Брат его лежал на кровати в дальнем конце длинной спальни. Его старая экономка была рядом, и другие слуги тоже: сдается, их было там еще трое, или даже четверо, и они находились при нем чуть не с полудня. Был он в белом, как тот призрак - иначе и быть не могло, потому что он лежал в ночной рубашке. И глядел он совсем как тот призрак - иначе и быть не могло, потому что он печально стал глядеть на брата, когда увидел его в дверях.
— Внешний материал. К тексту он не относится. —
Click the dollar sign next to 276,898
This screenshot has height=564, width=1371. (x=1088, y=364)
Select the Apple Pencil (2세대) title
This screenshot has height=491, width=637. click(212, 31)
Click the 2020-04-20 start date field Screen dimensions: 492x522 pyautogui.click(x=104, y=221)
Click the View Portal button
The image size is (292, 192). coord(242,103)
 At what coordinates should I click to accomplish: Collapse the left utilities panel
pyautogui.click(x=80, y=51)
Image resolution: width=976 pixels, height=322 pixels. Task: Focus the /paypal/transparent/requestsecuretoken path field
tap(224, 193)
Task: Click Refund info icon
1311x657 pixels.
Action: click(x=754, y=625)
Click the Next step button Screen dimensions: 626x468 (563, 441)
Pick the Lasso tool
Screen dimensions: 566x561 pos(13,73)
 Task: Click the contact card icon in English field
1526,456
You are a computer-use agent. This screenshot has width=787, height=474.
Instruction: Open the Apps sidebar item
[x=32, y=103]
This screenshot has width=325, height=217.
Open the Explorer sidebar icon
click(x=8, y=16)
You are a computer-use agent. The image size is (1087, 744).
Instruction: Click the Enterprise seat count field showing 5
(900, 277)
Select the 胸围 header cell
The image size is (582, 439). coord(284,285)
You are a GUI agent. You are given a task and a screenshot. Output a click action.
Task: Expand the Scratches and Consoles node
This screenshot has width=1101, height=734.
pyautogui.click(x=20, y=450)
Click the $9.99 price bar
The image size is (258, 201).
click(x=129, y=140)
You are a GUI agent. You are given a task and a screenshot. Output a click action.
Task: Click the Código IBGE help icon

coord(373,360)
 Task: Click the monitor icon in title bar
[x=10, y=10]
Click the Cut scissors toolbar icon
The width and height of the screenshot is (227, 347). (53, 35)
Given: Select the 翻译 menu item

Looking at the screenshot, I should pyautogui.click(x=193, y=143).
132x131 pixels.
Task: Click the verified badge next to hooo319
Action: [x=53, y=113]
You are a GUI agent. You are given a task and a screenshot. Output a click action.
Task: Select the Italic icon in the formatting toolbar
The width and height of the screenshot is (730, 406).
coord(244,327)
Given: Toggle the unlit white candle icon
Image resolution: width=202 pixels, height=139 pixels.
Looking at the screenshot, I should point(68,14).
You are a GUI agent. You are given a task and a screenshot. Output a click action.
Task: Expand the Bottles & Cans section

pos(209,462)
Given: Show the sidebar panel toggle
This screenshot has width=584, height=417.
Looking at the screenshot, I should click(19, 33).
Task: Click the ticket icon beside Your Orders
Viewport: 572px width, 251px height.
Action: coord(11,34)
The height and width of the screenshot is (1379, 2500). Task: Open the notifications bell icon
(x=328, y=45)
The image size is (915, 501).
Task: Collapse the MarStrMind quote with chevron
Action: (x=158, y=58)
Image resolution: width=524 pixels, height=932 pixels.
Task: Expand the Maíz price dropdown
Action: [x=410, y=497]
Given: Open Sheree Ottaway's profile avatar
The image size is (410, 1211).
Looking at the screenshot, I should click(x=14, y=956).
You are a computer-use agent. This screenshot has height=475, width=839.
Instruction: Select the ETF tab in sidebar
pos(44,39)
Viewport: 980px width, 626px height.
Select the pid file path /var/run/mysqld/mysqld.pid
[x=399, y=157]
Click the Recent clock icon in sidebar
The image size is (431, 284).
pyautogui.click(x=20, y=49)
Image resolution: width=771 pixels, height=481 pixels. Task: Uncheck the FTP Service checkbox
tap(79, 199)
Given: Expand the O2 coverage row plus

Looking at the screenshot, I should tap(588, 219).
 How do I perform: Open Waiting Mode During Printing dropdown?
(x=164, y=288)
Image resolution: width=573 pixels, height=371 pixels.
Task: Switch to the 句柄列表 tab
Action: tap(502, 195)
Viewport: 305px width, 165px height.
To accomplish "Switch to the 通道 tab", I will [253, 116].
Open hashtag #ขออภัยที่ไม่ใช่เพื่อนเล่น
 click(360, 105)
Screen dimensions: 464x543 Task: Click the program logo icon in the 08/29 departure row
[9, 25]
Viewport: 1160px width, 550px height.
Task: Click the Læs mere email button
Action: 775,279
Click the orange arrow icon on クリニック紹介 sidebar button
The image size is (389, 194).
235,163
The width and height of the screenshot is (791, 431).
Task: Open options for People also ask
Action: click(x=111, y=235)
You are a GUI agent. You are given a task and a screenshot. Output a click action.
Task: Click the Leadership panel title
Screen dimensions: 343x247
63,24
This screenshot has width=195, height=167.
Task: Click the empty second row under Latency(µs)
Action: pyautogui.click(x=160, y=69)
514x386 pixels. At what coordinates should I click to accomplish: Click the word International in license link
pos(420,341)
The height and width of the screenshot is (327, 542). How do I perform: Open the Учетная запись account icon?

Но когда брат подошел к его кровати, он медленно приподнялся в подушках, посмотрел ему в глаза и сказал этими точно словами:

- Джеймс, ты уже видел меня сегодня ночью - и ты это знаешь!

Сказал и умер!

Когда проводник немец умолк, я подождал еще в надежде услышать чьи-либо замечания об этой странной истории. Никто не нарушил тишины. Я оглянулся - и увидел, что проводников нет: все пятеро ушли так бесшумно, как будто призрачная гора поглотила их в свои вечные снега. Сейчас я был отнюдь не склонен сидеть один в этом страшном месте, на холодном ветру, торжественно обвевающем меня, - да и где бы то ни было, сказать по правде, не стал бы сидеть в одиночестве. Так что я вернулся в монастырскую залу и, убедившись, что американец все еще расположен рассказывать биографию достопочтенного Ананиаса Доджера, выслушал ее до конца.

С ОТЛИВОМ ВНИЗ ПО РЕКЕ

Перевод Н. Дарузес

Ночь была очень темная и страшно холодная; восточный ветер пронизывал насквозь, неся с собой колючие крупинки с болот и топей, а быть может даже из Великой Пустыни и дряхлого Египта. В едкий туман, окутывавший Темзу близ Лондона, входили, быть может, и мельчайшие частицы Иерусалимского храма, и прах мумий, и песок из-под верблюжьей стопы, и даже ил из тех мест, где выводятся крокодилы, и крупицы, которые осыпались с лика тупоносых сфинксов, лишив их выражения, и мусор, оставленный караванами купцов в восточных чалмах, и частицы листьев из джунглей, и оледеневший снег с Гималаев. О, на реке было темно, очень темно, и холодно, страшно холодно.

- А ведь вы, должно быть, повидали на своем веку немало всяких рек, послышался рядом со мной голос из глубины толстого драпового пиджака.

- Правда, - ответил я, - как подумаешь, повидал немало. От Ниагары до горных рек Италии, которые, подобно национальному характеру, то смирны, то вдруг вскипят и выйдут из берегов, для того только, чтобы снова сократиться. Мозель, Рейн и Рону, Сену и Сону; реку святого Лаврентия, Миссисипи, Огайо; Тибр, По, Арно и...

Пиджак кашлянул, словно соскучившись слушать, и я замолчал. Хотя, будь я настроен более жестоко, я мог бы и дальше дразнить его, без конца перечисляя реки.

- А разве эта такая уж страшная после всех других? - спросил он.

- Очень страшная, особенно ночью, - ответил я. - Сена в Париже тоже очень мрачна в такую пору, и, вероятно, она видела много больше преступлений и пороков, но Темза кажется такой широкой и огромной, такой молчаливой и пасмурной, являет собою такое подобие смерти в самом средоточии жизни большого города, что...

Пиджак опять кашлянул. Ему не по вкусу пришлись мои разглагольствования.

Налегая на весла, мы сидели в четырехвесельной гичке речной полиции, в глубокой тени Саутворкского моста - под угловой аркой с Сэррейской стороны, - приплыв вместе с отливом от Воксхолла[116]. Хотя мы стояли близко от берега, удержаться на месте было нелегко, потому что река сильно прибыла и отлив с большим напором стремился к морю. Мы подстерегали некиих водяных крыс человеческого происхождения и тихонько, как мыши, притаились в глубокой тени; наш фонарь был спрятан, и отрывочный разговор велся шепотом. Над головами у нас еле виднелись массивные железные балки моста, а под ногами словно погружалась на дно его громоздкая тень.